The bFGF-mediated induction of IL-6 is significantly inhibited by EMMPRIN. EMMPRIN can interact with various molecules including EMMPRIN itself 10. The binding of this molecule with its natural ligand cyclophilin A (CyPA) induces the activation of extracellular signal-regulated kinase (ERK; 25, 26). In pancreatic cancer cells, CyPA promotes colocalization of EMMPRIN with CD44, and phosphorylates the signal transducer and activator of transcription 3 (STAT3; 27). The inhibitory effect of EMMPRIN on bFGF-induced IL-6 secretion might be due to the cross talk between the NF-κB and STAT signaling pathways.

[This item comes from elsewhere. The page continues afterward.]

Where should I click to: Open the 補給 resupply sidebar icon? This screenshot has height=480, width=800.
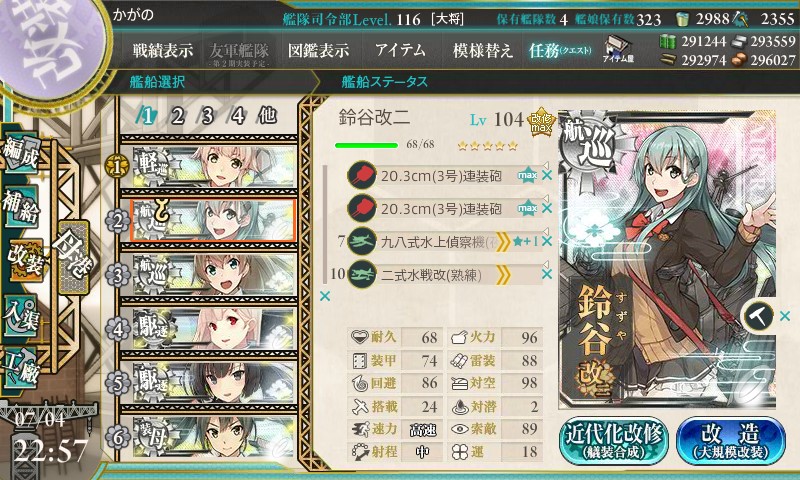coord(21,206)
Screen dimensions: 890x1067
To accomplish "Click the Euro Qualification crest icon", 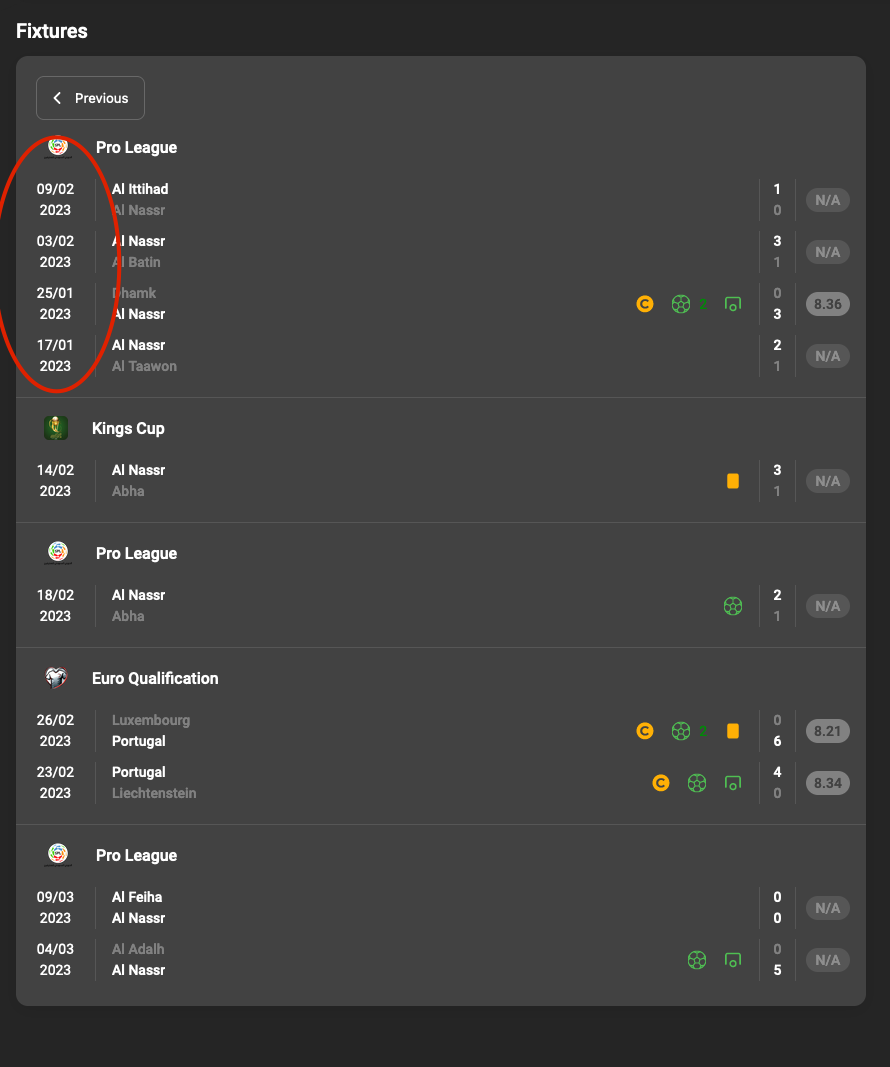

In the present study, we have demonstrated that bFGF-mediated IL-6 secretion was significantly inhibited by EMMPRIN. The inhibition of bFGF-induced NF-κB activation by EMMPRIN indicates the presence of cross-talk between the signaling pathways.

Conclusions

The bFGF induced IL-6 secretion in MC3T3-E1 cells was inhibited by EMMPRIN through reduction of NF-κB p65 subunit phosphorylation. These findings suggest the crosstalk between bFGF and EMMPRIN in their signaling pathways.